▶ **Questions**
1. In the text on emotions, what shapes the specialized states that emotions are?
2. Using the piece on emotions, explain why emotions are programmed in the human body to be felt.
3. From the text on emotions, retype the passage starting at "The Evolutionary Perspective" and ending at "everything we do.".

*** Opening Extract provided ***

Let’s talk about emotions… WHY? Because “they are meant” to be talked about. That’s the only way they work! Just like our skeleton contains our organs, our nervous system contains all our emotions.
The Evolutionary Perspective
Emotions have always been programmed in human body to be felt, primarily for our survival, secondarily for us to “live and experience” of what it feels like to be a human. Whatever we do from sleeping, eating, stressing, relaxing, there is always an emotion or cluster of feelings supporting our experiences.
What a paradox it is to accept that we are emotionally charged beings who don’t give attention or importance to this very concept which basically motivates us for everything we do.
The easier said than done solution especially when it comes to emotional fluctuation is “balance”. Emotions when felt in right amount bring us closer to ourself. On the contrary when emotional brain hijacks us, it gets all cloudy, messy, chaotic, scary and what not!
Let us first educate about the utility/purpose of emotions so as to truly understand its importance:
Emotions serve an adaptive role of carrying distinctive signals for helping us in our chances of successful survival and motivate us to take required actions. They are the specialised states, shaped by natural selection, to increase fitness in specific situations. The physiological, psychological and behavioural characteristics of emotions increase the ability to cope with threats and opportunities in our environment. Understanding adaptive significance of emotions is also important.

*** Closing Extract provided ***
*** Opening Extracted material ***

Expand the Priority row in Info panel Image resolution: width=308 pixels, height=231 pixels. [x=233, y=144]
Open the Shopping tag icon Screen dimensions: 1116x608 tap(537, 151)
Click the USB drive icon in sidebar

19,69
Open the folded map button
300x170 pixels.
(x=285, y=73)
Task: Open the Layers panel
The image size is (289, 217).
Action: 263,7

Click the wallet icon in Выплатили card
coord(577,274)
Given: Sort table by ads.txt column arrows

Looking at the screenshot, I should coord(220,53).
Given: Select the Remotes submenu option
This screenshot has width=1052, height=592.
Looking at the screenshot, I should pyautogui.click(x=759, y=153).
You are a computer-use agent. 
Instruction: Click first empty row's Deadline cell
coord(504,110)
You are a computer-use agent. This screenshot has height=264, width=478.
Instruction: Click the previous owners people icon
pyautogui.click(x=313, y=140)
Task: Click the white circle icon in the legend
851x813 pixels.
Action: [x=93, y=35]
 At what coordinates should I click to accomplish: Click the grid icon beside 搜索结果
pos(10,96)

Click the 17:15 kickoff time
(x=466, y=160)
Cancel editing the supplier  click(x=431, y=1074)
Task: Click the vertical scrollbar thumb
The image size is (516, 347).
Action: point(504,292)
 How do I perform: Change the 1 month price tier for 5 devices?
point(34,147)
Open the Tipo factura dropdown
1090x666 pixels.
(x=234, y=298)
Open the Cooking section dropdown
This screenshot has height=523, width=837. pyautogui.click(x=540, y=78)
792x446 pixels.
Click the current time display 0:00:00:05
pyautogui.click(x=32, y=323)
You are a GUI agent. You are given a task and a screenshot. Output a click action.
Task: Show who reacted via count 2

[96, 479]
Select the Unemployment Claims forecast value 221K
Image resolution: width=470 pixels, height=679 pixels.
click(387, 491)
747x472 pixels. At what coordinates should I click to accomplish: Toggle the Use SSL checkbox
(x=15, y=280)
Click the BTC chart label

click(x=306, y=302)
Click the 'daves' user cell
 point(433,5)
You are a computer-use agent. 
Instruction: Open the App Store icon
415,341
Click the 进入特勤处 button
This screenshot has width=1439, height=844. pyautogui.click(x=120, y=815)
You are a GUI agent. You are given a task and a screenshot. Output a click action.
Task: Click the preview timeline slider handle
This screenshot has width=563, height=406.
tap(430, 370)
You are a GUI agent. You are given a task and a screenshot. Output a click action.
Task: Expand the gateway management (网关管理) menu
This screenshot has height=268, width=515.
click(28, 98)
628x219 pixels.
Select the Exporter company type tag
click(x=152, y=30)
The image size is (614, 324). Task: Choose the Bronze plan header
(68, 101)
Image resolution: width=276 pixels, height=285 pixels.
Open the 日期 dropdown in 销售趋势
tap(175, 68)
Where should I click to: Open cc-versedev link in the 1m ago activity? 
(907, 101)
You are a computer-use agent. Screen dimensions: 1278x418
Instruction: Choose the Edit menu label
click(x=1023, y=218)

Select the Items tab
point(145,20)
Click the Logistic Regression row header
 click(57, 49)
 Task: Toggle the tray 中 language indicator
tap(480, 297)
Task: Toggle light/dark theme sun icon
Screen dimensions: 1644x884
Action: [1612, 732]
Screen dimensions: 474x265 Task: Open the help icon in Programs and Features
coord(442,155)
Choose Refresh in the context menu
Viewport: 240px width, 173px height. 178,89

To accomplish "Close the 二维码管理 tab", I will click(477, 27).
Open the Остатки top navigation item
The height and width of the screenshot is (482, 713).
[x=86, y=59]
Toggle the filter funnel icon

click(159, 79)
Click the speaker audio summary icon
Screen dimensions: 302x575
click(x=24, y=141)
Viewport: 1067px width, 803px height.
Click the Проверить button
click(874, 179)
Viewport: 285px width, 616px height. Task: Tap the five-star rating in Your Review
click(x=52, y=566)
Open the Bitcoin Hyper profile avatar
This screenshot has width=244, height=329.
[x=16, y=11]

*** Closing Extracted material ***

▶ **Solutions by task**
1. Natural selection.

2. Emotions are programmed to be felt mainly for our survival. Their second purpose is to let us live and experience what it feels like to be human.

3.
The Evolutionary Perspective
Emotions have always been programmed in human body to be felt, primarily for our survival, secondarily for us to “live and experience” of what it feels like to be a human. Whatever we do from sleeping, eating, stressing, relaxing, there is always an emotion or cluster of feelings supporting our experiences.
What a paradox it is to accept that we are emotionally charged beings who don’t give attention or importance to this very concept which basically motivates us for everything we do.